Time for the recipe. Just remember that you need to make the batter the day before you want to serve the pancakes.
Makes: 4 wedges
- 125g gluten-free self raising flour
- ½ tsp xanthan gum (I add this to give a more chewy texture; the pancake will be softer without it)
- 1 tsp fast-action dried yeast (This is the yeast that requires no activation and is added to the dry ingredients before liquid is added.
- 4 tbsp caster sugar
- 250ml dairy-free milk (I use oat milk)
- 1 flax egg (1 tbsp ground flax seeds mixed with 3 tbsp cold water)

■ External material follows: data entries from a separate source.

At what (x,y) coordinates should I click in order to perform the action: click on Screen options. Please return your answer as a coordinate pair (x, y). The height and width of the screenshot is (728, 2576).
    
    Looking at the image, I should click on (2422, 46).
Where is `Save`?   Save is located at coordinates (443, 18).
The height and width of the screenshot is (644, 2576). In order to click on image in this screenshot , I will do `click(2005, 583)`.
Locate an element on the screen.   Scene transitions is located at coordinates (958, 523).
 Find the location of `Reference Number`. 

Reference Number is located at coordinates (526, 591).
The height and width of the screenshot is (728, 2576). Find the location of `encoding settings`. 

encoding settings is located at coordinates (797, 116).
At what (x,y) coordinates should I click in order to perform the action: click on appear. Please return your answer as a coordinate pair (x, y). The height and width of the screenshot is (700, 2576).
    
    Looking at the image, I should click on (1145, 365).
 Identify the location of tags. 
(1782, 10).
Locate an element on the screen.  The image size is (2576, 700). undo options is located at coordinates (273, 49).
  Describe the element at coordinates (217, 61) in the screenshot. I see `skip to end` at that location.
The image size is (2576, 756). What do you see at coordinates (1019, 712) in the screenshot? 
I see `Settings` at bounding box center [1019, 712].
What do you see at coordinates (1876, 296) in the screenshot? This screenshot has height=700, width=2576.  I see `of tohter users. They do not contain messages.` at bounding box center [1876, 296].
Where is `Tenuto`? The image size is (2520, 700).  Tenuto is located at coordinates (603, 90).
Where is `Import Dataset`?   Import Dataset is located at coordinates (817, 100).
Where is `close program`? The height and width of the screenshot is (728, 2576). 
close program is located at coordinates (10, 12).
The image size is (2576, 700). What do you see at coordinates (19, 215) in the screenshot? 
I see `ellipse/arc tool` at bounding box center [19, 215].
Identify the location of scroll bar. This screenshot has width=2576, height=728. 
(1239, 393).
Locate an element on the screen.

- 1 tbsp vegetable oil plus extra for frying
- 75g chopped salted roasted peanuts + extra to serve
For the caramel coconut sauce:
- 50g golden syrup
- 50g light brown sugar
- 20g dairy-free margarine
- 90ml coconut milk (If you don’t want the coconut flavour, use a dairy-free pouring cream instead)
- ½ tsp salt or 1 tsp vanilla extract
1. Sift the flour and xanthan gum into a bowl. Stir in the yeast and 2 tbsp sugar. Make a well in the centre and gradually blend in the milk, flax egg and 1 tbsp oil to make smooth, thick batter. Cover with film and put in the fridge overnight.
2. The next day, remove the batter from the fridge and let it stand at room temperature for about an hour or until bubbles form on the surface.
3. Brush a 25cm base diameter frying pan lightly with a little oil and heat until hot. Stir the batter and then pour it into the hot pan. Reduce the heat to medium/low, spread the batter to the edge of the pan and a little up the sides, and cook gently for 6-7 minutes until bubbles appear and the top begins to set.
4. Mix the peanuts with the remaining sugar and sprinkle over one half of the batter. Cover with a lid and cook for a further 5 minutes until the pancake is completely set and the bottom is crisp and richly golden.
5. Carefully flip the plain side of the pancake over the peanuts and slide on to a board. Slice into 4 wedges and serve while still warm with your chosen toppings and sauces. I served mine with sliced banana, toasted coconut flakes and extra chopped peanuts.
If you fancy making your own caramel coconut sauce to go with the pancake. Put all the ingredients into a small saucepan. Heat gently, stirring, until everything has melted together, then raise the heat and simmer for 4-5 minutes until thick and slightly caramelised. Leave to cool. The sauce will thicken as it cools. Serve hot or cold, flavoured with salt or vanilla.
I hope you have a good few days ahead, and enjoy making and eating pancakes. Until then, take care and keep safe.